What We Learn From A New Clean Power Plan Grid Report

July 24, 2015 | 2:32 pm
Mike Jacobs
Senior Energy Analyst

Much heat and smoke has been produced over the EPA Clean Power Plan rule. PJM, the grid operator serving the region from Chicago, through the Ohio Valley to Washington D.C. and Norfolk finds no need for alarm. This is one independent authority that has provided more clarity on grid reliability impacts from the CPP than others with a preview of its next report. extra-extra-god-news-istock

The key findings of this report:

  1. Power plant retirements will occur over time, and new plants will replace them.
  2. Transmission needs in this region are modest and manageable.
  3. Cutting carbon emissions is easier through regional cooperation.

What’s the basis for this news?

The starting point for this effort was to recognize the EPA rules on carbon do not require a plant to close. Instead of drawing up a thin analysis that takes the worst possible interpretations, PJM (which serves 61 million people, and makes a profit by attracting other utilities to use its platform for electricity market transactions) developed a range of likely scenarios to better understand what might happen. Now it has released a look at the transmission needed, which largely answers all the biggest questions.

What is still left to do?

PJM created scenarios in collaboration with state regulators from the states it serves, and these show the significant advantage of a regional compliance approach to reducing CO2 emissions. PJM certainly can’t instruct the states to take the lower-cost approach, but it could make a big bright flashing sign that says the states that do not coordinate their compliance will see higher costs, more power plants under pressure to retire, and more new transmission required.

PJM operates a set of sophisticated markets, and describes the potential plant closings that may result from the reduced use of coal as the 111(d) rule is applied. What PJM has omitted from the presentations of these results is the number of coal plants that will be under pressure to close by the same economic measures, ABSENT the adoption of a CO2 regulation. Low natural gas prices, even cheaper energy efficiency, and great renewable energy resources are all competing with the older coal plants. PJM and others should illustrate what portion of the coming changes are likely to occur anyway by making a distinction between the various 111(d) scenarios, and the future with no CO2 rule will.

The new PJM report released today brings forward the engineering by illustrating what transmission needs are likely for the various scenarios of Clean Power Plan implementation. Transmission, like any path to the market, determines how well the supply can meet demand.

A useful dialogue about the energy supply requires a mix of engineering, economics, and policy. The regional transmission organizations like PJM are supervised by the Federal Energy Regulatory Commission (except in Texas) and are engaged with an official body of state representatives. With these regional state bodies (the Organization of MISO States, the Organization of PJM States etc.), and with individual states communicating with the grid operators, there is a means for bringing the engineering reality of power supply issues to light. Order 1000 from FERC established requirements to ensure transmission plans include input from states, and recognize public policy.

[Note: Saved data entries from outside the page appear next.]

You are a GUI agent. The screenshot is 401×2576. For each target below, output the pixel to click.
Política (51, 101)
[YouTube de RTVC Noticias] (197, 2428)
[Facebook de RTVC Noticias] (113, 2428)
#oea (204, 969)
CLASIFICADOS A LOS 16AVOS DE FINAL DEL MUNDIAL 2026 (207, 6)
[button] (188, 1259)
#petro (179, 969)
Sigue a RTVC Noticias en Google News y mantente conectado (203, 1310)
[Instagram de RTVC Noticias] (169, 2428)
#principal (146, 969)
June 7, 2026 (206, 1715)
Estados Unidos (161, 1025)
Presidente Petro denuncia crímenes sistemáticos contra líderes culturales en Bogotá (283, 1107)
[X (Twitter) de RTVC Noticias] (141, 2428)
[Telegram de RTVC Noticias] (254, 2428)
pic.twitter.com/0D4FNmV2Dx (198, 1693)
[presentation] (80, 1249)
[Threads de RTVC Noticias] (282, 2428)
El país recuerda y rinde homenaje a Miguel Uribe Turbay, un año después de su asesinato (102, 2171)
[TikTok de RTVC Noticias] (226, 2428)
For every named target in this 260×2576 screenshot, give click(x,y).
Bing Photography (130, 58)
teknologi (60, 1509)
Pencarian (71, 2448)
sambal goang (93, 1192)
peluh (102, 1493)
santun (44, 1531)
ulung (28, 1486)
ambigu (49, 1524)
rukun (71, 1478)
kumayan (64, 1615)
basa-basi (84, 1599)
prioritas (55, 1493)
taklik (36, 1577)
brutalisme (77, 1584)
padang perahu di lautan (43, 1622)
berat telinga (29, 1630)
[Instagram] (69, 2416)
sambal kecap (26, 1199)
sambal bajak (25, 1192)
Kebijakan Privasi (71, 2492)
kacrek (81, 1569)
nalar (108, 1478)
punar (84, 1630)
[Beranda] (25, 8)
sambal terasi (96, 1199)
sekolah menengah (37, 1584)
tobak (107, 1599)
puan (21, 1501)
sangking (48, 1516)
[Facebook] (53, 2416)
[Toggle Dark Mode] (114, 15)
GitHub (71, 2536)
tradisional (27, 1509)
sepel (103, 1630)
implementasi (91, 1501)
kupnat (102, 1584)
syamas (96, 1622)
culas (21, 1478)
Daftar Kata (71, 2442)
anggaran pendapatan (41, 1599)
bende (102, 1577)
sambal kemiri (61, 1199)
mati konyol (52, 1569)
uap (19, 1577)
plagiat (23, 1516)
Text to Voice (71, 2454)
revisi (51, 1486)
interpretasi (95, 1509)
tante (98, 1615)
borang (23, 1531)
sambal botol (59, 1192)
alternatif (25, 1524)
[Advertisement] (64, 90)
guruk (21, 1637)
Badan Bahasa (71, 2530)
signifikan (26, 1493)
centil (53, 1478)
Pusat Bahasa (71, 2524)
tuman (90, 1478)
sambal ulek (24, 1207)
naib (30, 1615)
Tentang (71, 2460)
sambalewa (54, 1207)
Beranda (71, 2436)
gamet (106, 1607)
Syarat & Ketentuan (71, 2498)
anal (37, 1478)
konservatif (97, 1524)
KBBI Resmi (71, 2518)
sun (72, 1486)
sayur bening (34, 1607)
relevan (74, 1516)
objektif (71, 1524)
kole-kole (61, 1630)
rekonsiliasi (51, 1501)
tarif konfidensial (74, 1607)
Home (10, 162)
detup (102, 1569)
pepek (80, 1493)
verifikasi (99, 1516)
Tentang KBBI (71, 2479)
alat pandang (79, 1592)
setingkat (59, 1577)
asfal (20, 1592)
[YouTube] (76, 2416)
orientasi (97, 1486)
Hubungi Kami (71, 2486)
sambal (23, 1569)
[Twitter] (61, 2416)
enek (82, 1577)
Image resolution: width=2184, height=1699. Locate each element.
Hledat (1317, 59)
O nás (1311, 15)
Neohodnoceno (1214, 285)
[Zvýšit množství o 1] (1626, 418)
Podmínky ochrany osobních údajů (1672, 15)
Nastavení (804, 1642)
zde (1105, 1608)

Advantages of regional grids

Grid operations, reliability, and integration of renewable energy improve with large regional grids. The development of market-based grid operations on a larger scale has fostered innovation and flexibility to respond to changes in the nation’s needs and renewable energy plant capabilities. Regional grids provide price information and optimization of resources that increase reliability and save on fuel costs.

As renewable energy has grown the expertise of regional grids to integrate wind and solar has grown. These many studies and reports show the engineering community has adopted  wind and solar on to the grid  without great integration expense or controversy. Going forward, the regional grid operators have the tools and skills to meet the carbon-reduction challenge.

Next comes the states’ turn

Individual states also have direct influence over the economics of energy supply decisions. A variety of strategies provide 31 states the means to get more than halfway toward meeting the EPA’s 2020 emissions benchmarks. In addition, states that regulate utility-owned power plants with cost-recovery in consumer rates have an economic opportunity to keep plants open. Currently 29 states and the District of Columbia have renewable energy standards (RES) that make very significant strides to CO2 reduction. PJM has previously provided state-by-state analyses of the EPA Clean Power Plan and illustrated the role of RES, and of scenarios going forward, including the greater cost for states that do not cooperate with a regional compliance approach.

Electricity in all states other than Texas, Hawaii, and Alaska, flows on a regional grid. Making use of that grid, and pooling energy resources to find the lowest cost means to supply demand, is how we do this. Honest assessments of the transmission system and the growth of new power supplies, as well as alternatives for power plant retirement due to the EPA’s proposed Clean Power Plan, will inform state decisions. Today we have a great model of these assessments.